Aku sempat tersentak. Ini pertama kalinya aku menyaksikan yang satu ini, berlama-lama ditempat itu membuatku merinding kedinginan.
"Udah ah, apaan sih." Aku ngeloyor meninggalkan dua cowok paling keren seintaro SMA ini, yang masih aku anggap gak jelas.
"Dasar aneh!" Sambil berjalan aku bersungut-sungut karena kesal.
...........................
"Ah... kenapa harus dibahas, satu tahun yang lalu..." Kupandangi halaman sekolah dengan tatapan sayu.
"Marry meninggal di tempat itu." Hatiku membatin.
"Dan hari itu, ada kejadian serupa." Kututp mataku, berharap tidak menemukan apapun seperti waktu itu.
Marry masih dalam ingatanku, bahkan bayangan itu terlalu jelas. Saat Marry memintaku untuk mencari tahu alasan cowoknya bunuh diri di ruang mading sekolah itu. "Ah... Andai aku bisa, aku akan melakukannya!" Hatiku berubah nyeri. kenyataannya penglihatanku tidak bisa aku kontrol, penglihatan itu ada dengan sendirinya bukan diminta. Bagaimana dia bisa memintaku untuk melakukan hal yang aku sendiri tidak tahu itu apa.
Marry adalah temanku sejak kecil, aku berkali-kali mendapat penglihatan tentangnya. Aneh, kenapa hanya dia. Dan kenapa hanya pada saat Marry punya masalah, baru penglihatan itu ada. Aku menerka, mengira-
ngira. Mengingatnya membuatku takut, bayangan ketika Indra(Cowoknya) menyayat pergelangan tangannya, menusuk-nusuk jari-jarinya, Marry berada tepat di sampingnya saat kejadian itu terjadi.
tanganku bergetar, seringai Marry yang seram membuatku gemetar. Ah, aku selalu berpikir itu salah, itu hanya bayanganku, kekosongan pikiranku, dan kelelahanku hingga bisa bermimpi dan mengigo hal-hal aneh.
"Put!" Kudongakan wajahku, mencari raut muka yang mengeluarkan suara.
"Apa kau baik-baik aja?" Tanyanya khawatir.
"Aku baik," Jawabku simpul.
"Apa benar tidak ada apa-apa di sana?" Tanya Rian lagi.
"Rian, bukan seperti itu. Yang bisa aku lihat bukan arwah seseorang yang sudah mati." Bentaku, aku mulai tidak suka Rian menanyai pertanyaan-pertanyaan yang akan mengingatkan kejadian itu.
"Tenang Put! Begini... Indra cowok Marry yang tewas setahun yang lalu adalah kakak dari Sam. Samy yang mengajakmu berkenalan. itu salah satu alasannya sampai menemuimu." Terang Rian. Kali ini ia membiarkanku hanya mendengarkannya, tidak memaksa untuk menanggapinya.
"Ia merasa janggal, dan ingin meyakinkan kematian kakaknya itu." tambahnya.
"Kenapa sekarang, setahun setelah itu." Aku berkilah, berharap ia juga ingin mengubur masalah itu dalam-dalam.
"Karena ini.
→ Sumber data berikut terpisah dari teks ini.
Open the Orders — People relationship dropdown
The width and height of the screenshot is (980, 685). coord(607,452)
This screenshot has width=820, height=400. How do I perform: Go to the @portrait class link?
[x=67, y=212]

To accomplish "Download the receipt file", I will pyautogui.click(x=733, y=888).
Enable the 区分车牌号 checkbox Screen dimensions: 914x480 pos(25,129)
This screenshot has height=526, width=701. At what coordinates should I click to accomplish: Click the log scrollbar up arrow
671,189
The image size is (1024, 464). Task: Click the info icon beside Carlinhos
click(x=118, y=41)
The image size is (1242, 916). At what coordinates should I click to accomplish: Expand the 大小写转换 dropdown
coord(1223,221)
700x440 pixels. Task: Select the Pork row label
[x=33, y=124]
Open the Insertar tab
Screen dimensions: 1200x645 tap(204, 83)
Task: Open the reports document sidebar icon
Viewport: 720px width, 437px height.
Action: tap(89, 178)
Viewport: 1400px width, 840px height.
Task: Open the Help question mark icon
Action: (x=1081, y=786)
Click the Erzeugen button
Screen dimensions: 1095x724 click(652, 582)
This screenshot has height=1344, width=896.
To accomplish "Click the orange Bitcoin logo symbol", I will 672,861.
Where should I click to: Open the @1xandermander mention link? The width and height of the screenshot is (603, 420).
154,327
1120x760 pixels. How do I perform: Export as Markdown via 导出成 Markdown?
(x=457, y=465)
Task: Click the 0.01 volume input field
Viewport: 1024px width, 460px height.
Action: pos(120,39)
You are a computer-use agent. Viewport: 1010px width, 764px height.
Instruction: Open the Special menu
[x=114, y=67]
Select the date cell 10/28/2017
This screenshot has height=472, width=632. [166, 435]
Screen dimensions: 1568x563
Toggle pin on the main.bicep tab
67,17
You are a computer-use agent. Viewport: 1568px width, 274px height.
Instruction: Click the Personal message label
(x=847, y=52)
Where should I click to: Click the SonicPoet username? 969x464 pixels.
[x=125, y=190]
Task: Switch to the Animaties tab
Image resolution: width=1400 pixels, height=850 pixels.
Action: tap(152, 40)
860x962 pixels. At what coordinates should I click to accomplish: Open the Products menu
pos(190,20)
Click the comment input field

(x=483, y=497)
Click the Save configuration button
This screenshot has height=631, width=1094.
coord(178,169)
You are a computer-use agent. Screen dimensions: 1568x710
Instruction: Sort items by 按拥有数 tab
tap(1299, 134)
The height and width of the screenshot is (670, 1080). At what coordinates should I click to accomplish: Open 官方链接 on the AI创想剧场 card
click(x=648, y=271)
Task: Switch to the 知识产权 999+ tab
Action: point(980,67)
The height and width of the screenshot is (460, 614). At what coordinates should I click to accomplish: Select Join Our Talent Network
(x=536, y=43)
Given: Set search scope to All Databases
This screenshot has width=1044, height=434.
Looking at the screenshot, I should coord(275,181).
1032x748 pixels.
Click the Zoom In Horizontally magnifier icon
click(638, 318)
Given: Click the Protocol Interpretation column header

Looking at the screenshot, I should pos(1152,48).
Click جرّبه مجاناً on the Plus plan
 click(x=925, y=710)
Diary yang di ambil dari Marry, Indra masih menyimpannya, dan... kalimat terakhir yang bertuliskan 'jangan mempercayainya untuk Samy ke Marry' adalah tulisan tangan Indra." Ditunjukannya penggalan yang sedang dimaksud.
Kepalaku pusing, terbawa angan-angan yang menangkap bayang-bayang.
"Ada Apa sih, ganggu tau enggak?" Semprotku, Sam dan Rian memasang muka serius.
"Aku melihat mereka." Ucap Sam menjawabku.
"Rey, Anto, dan Stevy." Tambah Rian.
"Bagaimana mungkin, mereka sudah..." Sedetik bulu kuduku meremang, Suasana Camp mendadak berisik oleh angin yang mengesek-gesekan ranting.
"Sam... ini tidak mungkin!" Ucapku tegas.
"Put, aku melihatnya dengan mata kepalaku sendiri..." Sam panik, raut wajahnya bisa kupastikan jujur. Hanya saja, itu benar-benar... tidak... mungkin...
"Aku... aku tidak tahu... tapi mereka memperlihatkan dirinya kepadaku..." Tampak Sam benar-benar putus asa.
Sedang jauh di lubuk hatiku, aku jauh lebih tidak tau arang.